Ruess is one of those rare singers who sound even better live than on studio recordings. It’s obvious that no sound technician has to electronically smooth his vocal flaws. His range and clarity were amazing, especially on the poignant “On Your Porch,” which Ruess and band co-founder Sam Means performed acoustically (but thankfully without hugging each other). The rest of the band also played their instruments with talent and flair, happy to be so loudly welcomed by the D.C. crowd.

Although The Format didn’t even go on until 11:45 p.m., the band was having such a good time that they played an extremely long set. After the band came back for an encore, Ruess sang four more songs, including the single “Time Bomb,” and ended with a brand new song that members of all four previous bands came out to play.

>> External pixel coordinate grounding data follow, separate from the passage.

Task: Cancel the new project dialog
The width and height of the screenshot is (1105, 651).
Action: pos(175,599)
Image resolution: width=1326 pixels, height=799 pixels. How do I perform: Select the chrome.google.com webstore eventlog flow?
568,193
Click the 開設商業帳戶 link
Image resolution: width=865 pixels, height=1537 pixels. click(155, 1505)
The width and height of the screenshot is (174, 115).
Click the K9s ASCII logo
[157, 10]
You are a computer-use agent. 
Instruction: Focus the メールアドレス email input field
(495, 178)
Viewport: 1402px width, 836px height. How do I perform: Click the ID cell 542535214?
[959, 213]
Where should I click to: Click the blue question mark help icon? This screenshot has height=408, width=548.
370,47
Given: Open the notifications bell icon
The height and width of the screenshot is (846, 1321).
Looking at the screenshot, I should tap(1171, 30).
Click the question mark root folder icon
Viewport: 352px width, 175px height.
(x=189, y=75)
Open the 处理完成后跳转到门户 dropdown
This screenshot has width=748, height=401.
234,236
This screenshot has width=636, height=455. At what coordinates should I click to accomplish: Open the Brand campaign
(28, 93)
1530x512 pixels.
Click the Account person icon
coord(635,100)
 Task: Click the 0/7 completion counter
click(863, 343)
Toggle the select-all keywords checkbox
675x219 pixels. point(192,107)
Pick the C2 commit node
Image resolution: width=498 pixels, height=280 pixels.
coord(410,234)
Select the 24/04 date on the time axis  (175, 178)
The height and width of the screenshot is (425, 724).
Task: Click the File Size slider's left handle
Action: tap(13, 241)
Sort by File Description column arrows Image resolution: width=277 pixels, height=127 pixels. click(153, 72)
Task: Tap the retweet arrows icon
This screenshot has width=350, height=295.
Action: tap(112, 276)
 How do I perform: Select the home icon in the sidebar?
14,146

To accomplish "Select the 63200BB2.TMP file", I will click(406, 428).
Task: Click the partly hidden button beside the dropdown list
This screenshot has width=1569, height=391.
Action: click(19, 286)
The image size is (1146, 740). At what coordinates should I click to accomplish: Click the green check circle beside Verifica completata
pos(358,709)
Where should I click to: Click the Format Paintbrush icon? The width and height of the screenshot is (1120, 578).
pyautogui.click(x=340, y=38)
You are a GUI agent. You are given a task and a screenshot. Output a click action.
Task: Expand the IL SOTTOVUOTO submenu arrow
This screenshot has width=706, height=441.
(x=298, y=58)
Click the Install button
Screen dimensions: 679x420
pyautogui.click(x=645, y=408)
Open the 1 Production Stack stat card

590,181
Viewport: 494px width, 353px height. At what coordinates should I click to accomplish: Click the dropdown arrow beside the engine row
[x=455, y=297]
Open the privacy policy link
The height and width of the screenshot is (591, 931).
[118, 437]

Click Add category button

“Now I can’t wait to come back,” Ruess said near the end of the night. The Format's fans can’t wait either, but maybe next time The Format could leave a couple of their opening bands behind.

(To read this review from the beginning, please see Part I.)

(Photo left to right of Sam Means and Mike Schey of The Format taken at a show in Baltimore in April of this year by Joe Cereghino. The photo is from Flickr, using a Creative Commons license. The Format brings its five band show to Cincinnati tonight — Aug. 28. To see The Format's video for "On Your Porch," please check below.)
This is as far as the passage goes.